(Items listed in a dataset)
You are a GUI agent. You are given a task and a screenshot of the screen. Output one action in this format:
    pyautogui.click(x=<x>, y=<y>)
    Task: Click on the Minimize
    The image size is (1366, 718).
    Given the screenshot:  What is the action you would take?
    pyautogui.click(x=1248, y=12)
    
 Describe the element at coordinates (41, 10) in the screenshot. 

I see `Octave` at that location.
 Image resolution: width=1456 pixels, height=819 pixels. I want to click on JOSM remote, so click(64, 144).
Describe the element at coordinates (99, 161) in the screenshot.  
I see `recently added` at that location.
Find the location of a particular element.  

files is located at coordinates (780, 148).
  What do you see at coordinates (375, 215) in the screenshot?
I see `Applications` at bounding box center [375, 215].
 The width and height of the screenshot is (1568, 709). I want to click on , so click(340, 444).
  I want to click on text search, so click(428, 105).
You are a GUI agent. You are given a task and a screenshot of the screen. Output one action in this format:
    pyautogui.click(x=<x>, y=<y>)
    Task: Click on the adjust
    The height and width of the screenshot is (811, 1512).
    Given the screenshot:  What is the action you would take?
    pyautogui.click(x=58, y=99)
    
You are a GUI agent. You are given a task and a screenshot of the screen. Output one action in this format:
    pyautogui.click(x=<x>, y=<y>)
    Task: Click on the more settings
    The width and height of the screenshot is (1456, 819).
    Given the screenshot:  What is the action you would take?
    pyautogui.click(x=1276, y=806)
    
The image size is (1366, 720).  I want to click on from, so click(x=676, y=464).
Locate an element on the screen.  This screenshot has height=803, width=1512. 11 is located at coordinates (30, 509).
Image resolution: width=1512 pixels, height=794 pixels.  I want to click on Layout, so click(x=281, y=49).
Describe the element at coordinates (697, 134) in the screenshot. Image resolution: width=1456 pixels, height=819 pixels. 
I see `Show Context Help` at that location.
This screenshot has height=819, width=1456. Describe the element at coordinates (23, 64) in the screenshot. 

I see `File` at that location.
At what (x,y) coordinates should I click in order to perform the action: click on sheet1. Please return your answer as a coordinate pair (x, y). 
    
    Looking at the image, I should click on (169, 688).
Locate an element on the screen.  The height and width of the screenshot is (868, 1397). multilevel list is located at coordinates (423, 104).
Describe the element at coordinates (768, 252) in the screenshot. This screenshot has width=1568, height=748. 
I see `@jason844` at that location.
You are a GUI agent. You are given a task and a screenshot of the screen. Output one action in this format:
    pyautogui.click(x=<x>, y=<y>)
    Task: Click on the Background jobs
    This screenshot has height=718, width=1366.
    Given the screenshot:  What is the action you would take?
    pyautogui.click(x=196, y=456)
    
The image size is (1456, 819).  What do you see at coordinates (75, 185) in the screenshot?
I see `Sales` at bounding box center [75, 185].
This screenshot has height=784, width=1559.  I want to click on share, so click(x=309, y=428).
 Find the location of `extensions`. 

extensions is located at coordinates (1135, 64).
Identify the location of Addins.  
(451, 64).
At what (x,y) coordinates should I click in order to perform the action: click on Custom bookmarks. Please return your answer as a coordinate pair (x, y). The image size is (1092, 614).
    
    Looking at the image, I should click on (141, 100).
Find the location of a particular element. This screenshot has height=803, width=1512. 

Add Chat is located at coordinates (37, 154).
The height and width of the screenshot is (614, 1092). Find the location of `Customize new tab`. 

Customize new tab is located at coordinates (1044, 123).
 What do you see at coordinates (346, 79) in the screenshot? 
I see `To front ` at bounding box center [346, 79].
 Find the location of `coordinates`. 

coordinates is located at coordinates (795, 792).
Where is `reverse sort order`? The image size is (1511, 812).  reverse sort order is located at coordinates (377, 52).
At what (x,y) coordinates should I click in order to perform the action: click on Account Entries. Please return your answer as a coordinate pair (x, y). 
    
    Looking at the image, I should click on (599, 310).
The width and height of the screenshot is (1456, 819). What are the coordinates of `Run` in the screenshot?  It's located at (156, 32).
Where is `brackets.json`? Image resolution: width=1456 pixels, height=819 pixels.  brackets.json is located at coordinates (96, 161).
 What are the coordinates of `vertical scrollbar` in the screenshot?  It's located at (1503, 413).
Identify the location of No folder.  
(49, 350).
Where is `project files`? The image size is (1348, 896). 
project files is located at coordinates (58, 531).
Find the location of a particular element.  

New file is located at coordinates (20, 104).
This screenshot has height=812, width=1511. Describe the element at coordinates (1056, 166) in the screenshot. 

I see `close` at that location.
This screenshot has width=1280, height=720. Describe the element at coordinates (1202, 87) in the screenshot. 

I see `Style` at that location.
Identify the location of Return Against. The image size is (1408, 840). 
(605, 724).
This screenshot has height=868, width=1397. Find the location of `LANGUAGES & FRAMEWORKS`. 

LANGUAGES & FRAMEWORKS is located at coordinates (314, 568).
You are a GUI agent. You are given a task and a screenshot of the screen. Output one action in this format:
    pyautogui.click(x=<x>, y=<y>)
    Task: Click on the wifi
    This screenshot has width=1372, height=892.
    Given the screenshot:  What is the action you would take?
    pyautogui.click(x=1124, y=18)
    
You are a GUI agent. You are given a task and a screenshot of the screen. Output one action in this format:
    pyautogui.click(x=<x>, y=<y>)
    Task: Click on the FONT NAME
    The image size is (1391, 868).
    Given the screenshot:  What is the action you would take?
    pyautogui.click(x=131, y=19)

### Directive
Copy every line of the data above word for word.

### Expected answer
You are a GUI agent. You are given a task and a screenshot of the screen. Output one action in this format:
    pyautogui.click(x=<x>, y=<y>)
    Task: Click on the Minimize
    The image size is (1366, 718).
    Given the screenshot:  What is the action you would take?
    pyautogui.click(x=1248, y=12)
    
 Describe the element at coordinates (41, 10) in the screenshot. 

I see `Octave` at that location.
 Image resolution: width=1456 pixels, height=819 pixels. I want to click on JOSM remote, so click(64, 144).
Describe the element at coordinates (99, 161) in the screenshot.  
I see `recently added` at that location.
Find the location of a particular element.  

files is located at coordinates (780, 148).
  What do you see at coordinates (375, 215) in the screenshot?
I see `Applications` at bounding box center [375, 215].
 The width and height of the screenshot is (1568, 709). I want to click on , so click(340, 444).
  I want to click on text search, so click(428, 105).
You are a GUI agent. You are given a task and a screenshot of the screen. Output one action in this format:
    pyautogui.click(x=<x>, y=<y>)
    Task: Click on the adjust
    The height and width of the screenshot is (811, 1512).
    Given the screenshot:  What is the action you would take?
    pyautogui.click(x=58, y=99)
    
You are a GUI agent. You are given a task and a screenshot of the screen. Output one action in this format:
    pyautogui.click(x=<x>, y=<y>)
    Task: Click on the more settings
    The width and height of the screenshot is (1456, 819).
    Given the screenshot:  What is the action you would take?
    pyautogui.click(x=1276, y=806)
    
The image size is (1366, 720).  I want to click on from, so click(x=676, y=464).
Locate an element on the screen.  This screenshot has height=803, width=1512. 11 is located at coordinates (30, 509).
Image resolution: width=1512 pixels, height=794 pixels.  I want to click on Layout, so click(x=281, y=49).
Describe the element at coordinates (697, 134) in the screenshot. Image resolution: width=1456 pixels, height=819 pixels. 
I see `Show Context Help` at that location.
This screenshot has height=819, width=1456. Describe the element at coordinates (23, 64) in the screenshot. 

I see `File` at that location.
At what (x,y) coordinates should I click in order to perform the action: click on sheet1. Please return your answer as a coordinate pair (x, y). 
    
    Looking at the image, I should click on (169, 688).
Locate an element on the screen.  The height and width of the screenshot is (868, 1397). multilevel list is located at coordinates (423, 104).
Describe the element at coordinates (768, 252) in the screenshot. This screenshot has width=1568, height=748. 
I see `@jason844` at that location.
You are a GUI agent. You are given a task and a screenshot of the screen. Output one action in this format:
    pyautogui.click(x=<x>, y=<y>)
    Task: Click on the Background jobs
    This screenshot has height=718, width=1366.
    Given the screenshot:  What is the action you would take?
    pyautogui.click(x=196, y=456)
    
The image size is (1456, 819).  What do you see at coordinates (75, 185) in the screenshot?
I see `Sales` at bounding box center [75, 185].
This screenshot has height=784, width=1559.  I want to click on share, so click(x=309, y=428).
 Find the location of `extensions`. 

extensions is located at coordinates (1135, 64).
Identify the location of Addins.  
(451, 64).
At what (x,y) coordinates should I click in order to perform the action: click on Custom bookmarks. Please return your answer as a coordinate pair (x, y). The image size is (1092, 614).
    
    Looking at the image, I should click on (141, 100).
Find the location of a particular element. This screenshot has height=803, width=1512. 

Add Chat is located at coordinates (37, 154).
The height and width of the screenshot is (614, 1092). Find the location of `Customize new tab`. 

Customize new tab is located at coordinates (1044, 123).
 What do you see at coordinates (346, 79) in the screenshot? 
I see `To front ` at bounding box center [346, 79].
 Find the location of `coordinates`. 

coordinates is located at coordinates (795, 792).
Where is `reverse sort order`? The image size is (1511, 812).  reverse sort order is located at coordinates (377, 52).
At what (x,y) coordinates should I click in order to perform the action: click on Account Entries. Please return your answer as a coordinate pair (x, y). 
    
    Looking at the image, I should click on (599, 310).
The width and height of the screenshot is (1456, 819). What are the coordinates of `Run` in the screenshot?  It's located at (156, 32).
Where is `brackets.json`? Image resolution: width=1456 pixels, height=819 pixels.  brackets.json is located at coordinates (96, 161).
 What are the coordinates of `vertical scrollbar` in the screenshot?  It's located at (1503, 413).
Identify the location of No folder.  
(49, 350).
Where is `project files`? The image size is (1348, 896). 
project files is located at coordinates (58, 531).
Find the location of a particular element.  

New file is located at coordinates (20, 104).
This screenshot has height=812, width=1511. Describe the element at coordinates (1056, 166) in the screenshot. 

I see `close` at that location.
This screenshot has width=1280, height=720. Describe the element at coordinates (1202, 87) in the screenshot. 

I see `Style` at that location.
Identify the location of Return Against. The image size is (1408, 840). 
(605, 724).
This screenshot has height=868, width=1397. Find the location of `LANGUAGES & FRAMEWORKS`. 

LANGUAGES & FRAMEWORKS is located at coordinates (314, 568).
You are a GUI agent. You are given a task and a screenshot of the screen. Output one action in this format:
    pyautogui.click(x=<x>, y=<y>)
    Task: Click on the wifi
    This screenshot has width=1372, height=892.
    Given the screenshot:  What is the action you would take?
    pyautogui.click(x=1124, y=18)
    
You are a GUI agent. You are given a task and a screenshot of the screen. Output one action in this format:
    pyautogui.click(x=<x>, y=<y>)
    Task: Click on the FONT NAME
    The image size is (1391, 868).
    Given the screenshot:  What is the action you would take?
    pyautogui.click(x=131, y=19)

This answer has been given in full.